De cita en cita voy dándome de bruces con los muertos y reviviendo mi relación con ellos, seguramente porque en mi agenda no hay vivos con los que citarse. Hablar con los muertos y hacerlo a través de la escritura es más cómodo que relacionarse con los vivos, porque los vivos se empeñan en tener razón. Ante los muertos puedes enunciar cualquier idea, preguntar o desmentir lo que quieras, y no es necesario esperar respuesta. Escribir sobre ellos permite decir lo que te apetezca, callar lo que te interesa y ni se inmutan. Una vez publicado, el artículo pende y depende del mundo virtual durante unas horas y luego cae en el olvido. No hay problema ni conflicto que se mantenga vivo demasiado tiempo en la red.
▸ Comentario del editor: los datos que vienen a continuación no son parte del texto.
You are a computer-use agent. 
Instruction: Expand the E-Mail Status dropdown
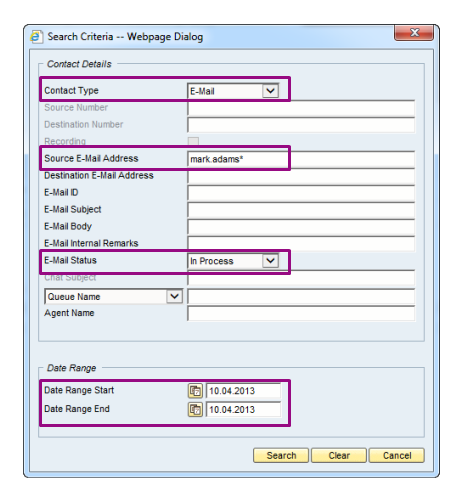tap(270, 261)
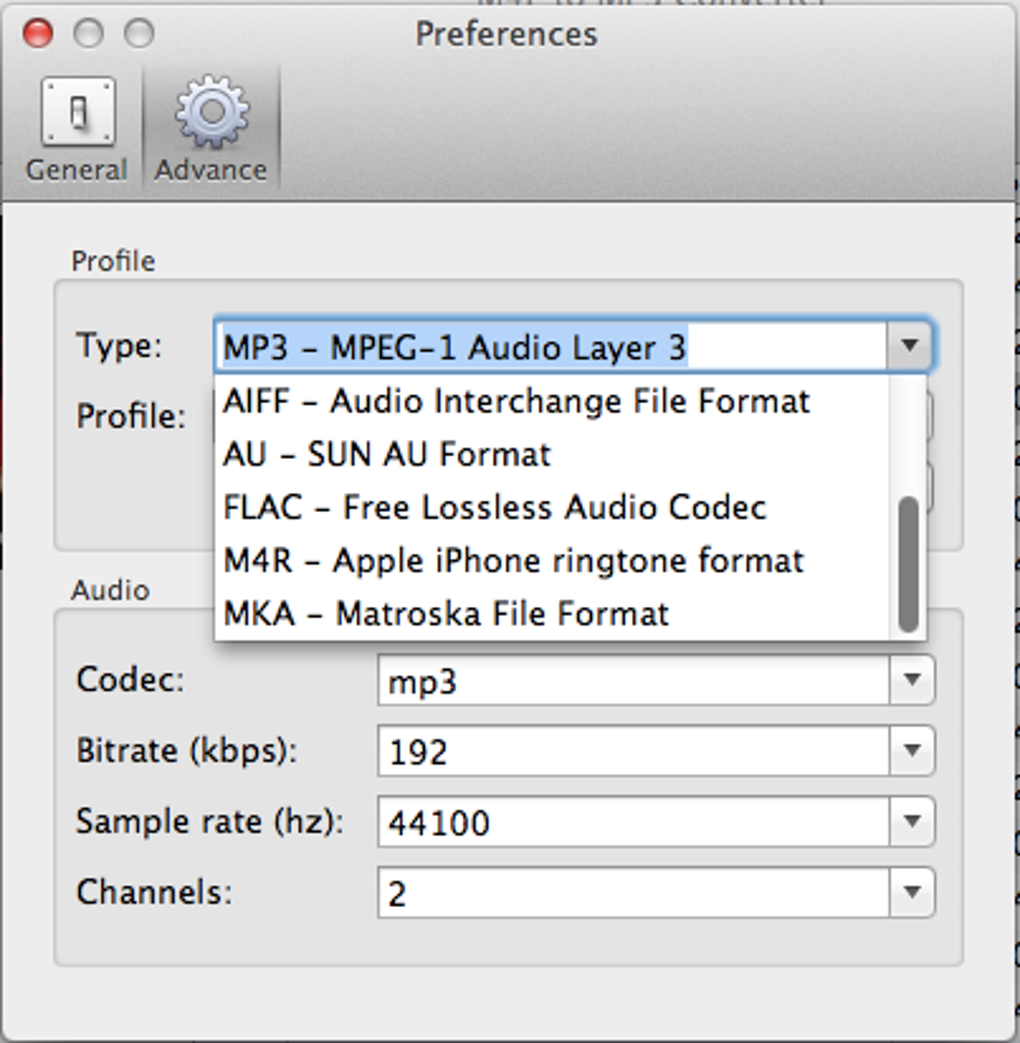Open the Bitrate (kbps) dropdown arrow
The width and height of the screenshot is (1020, 1043).
[x=912, y=751]
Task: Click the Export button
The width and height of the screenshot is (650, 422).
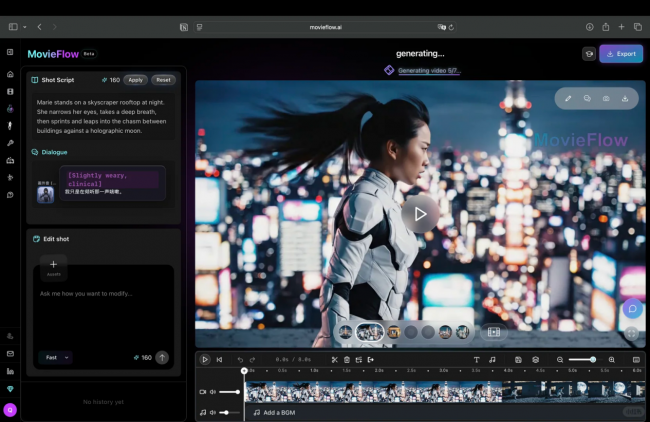Action: click(x=621, y=54)
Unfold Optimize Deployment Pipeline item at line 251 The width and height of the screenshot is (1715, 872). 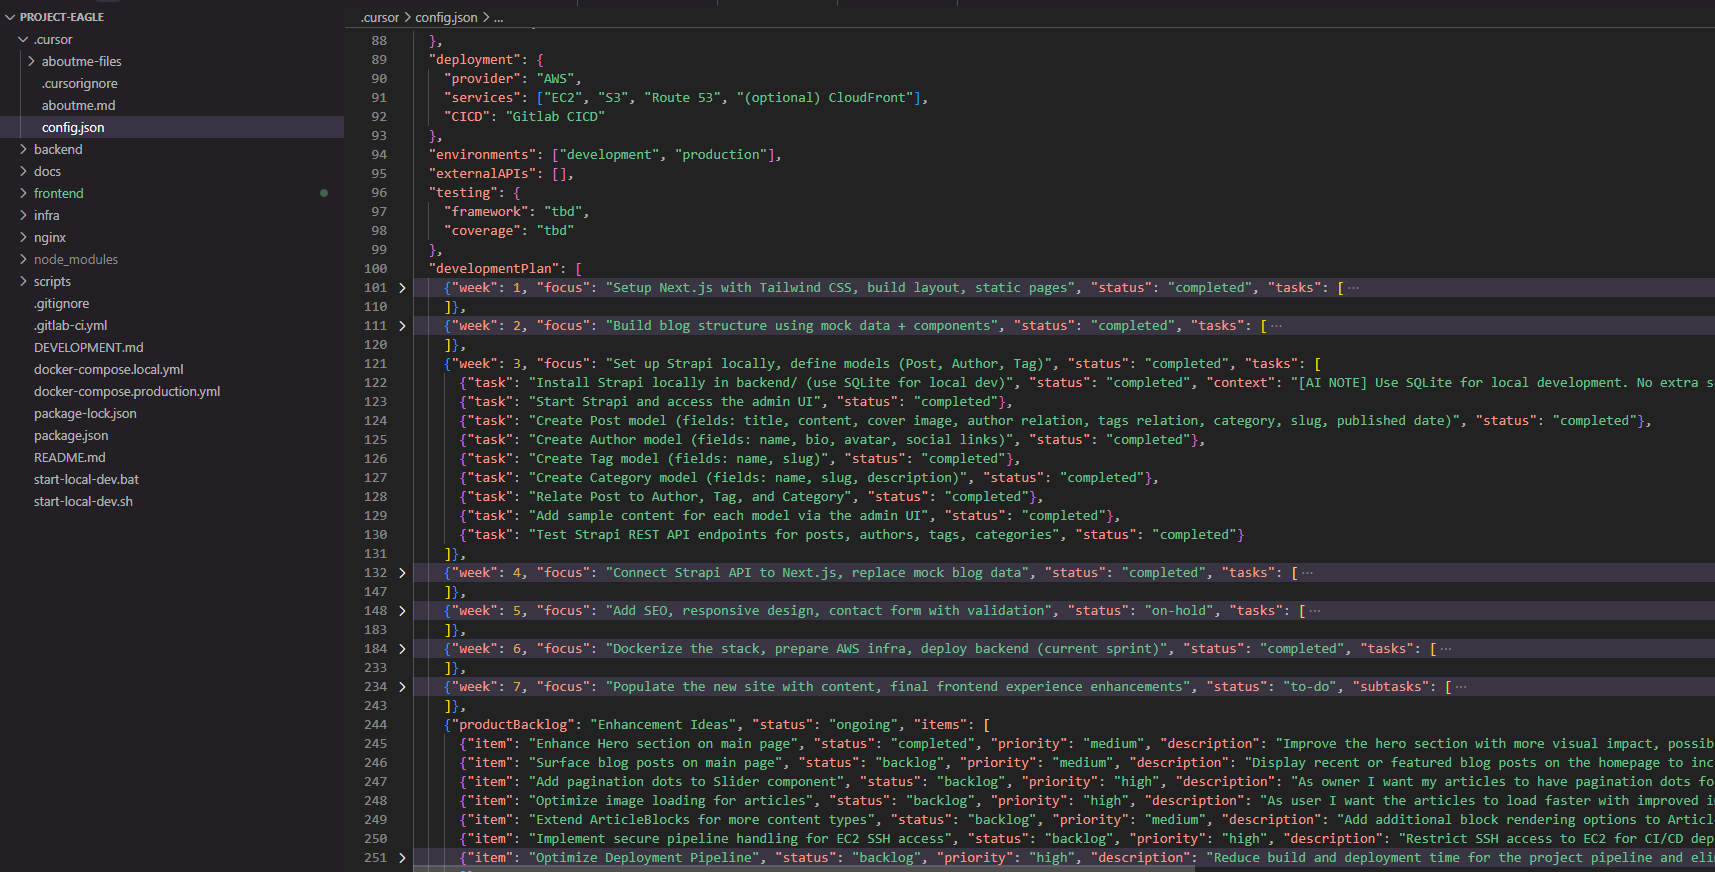pyautogui.click(x=402, y=858)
En esa línea, hoy quiero traer a colación a don Álvaro de Laiglesia, el que fuera director de La Codorniz durante treinta y tres años, un fenómeno inaudito en la prensa de nuestro país, y todavía más si hablamos de la prensa humorística, con dictadura incluida. En aquella mítica revista colaboraron muchos escritores y humoristas gráficos de primera línea, aunque, desde la perspectiva actual, su producción haya perdido fuelle. No obstante, y según opinión de Chumy Chúmez, «todo el humor gráfico de los últimos tiempos procede de los antiguos colaboradores de La Codorniz. Los que están renaciendo últimamente son sus nietos.» Pero Chumy murió hace más de una década y yo no tengo ni idea de lo que sucede ahora en los quioscos.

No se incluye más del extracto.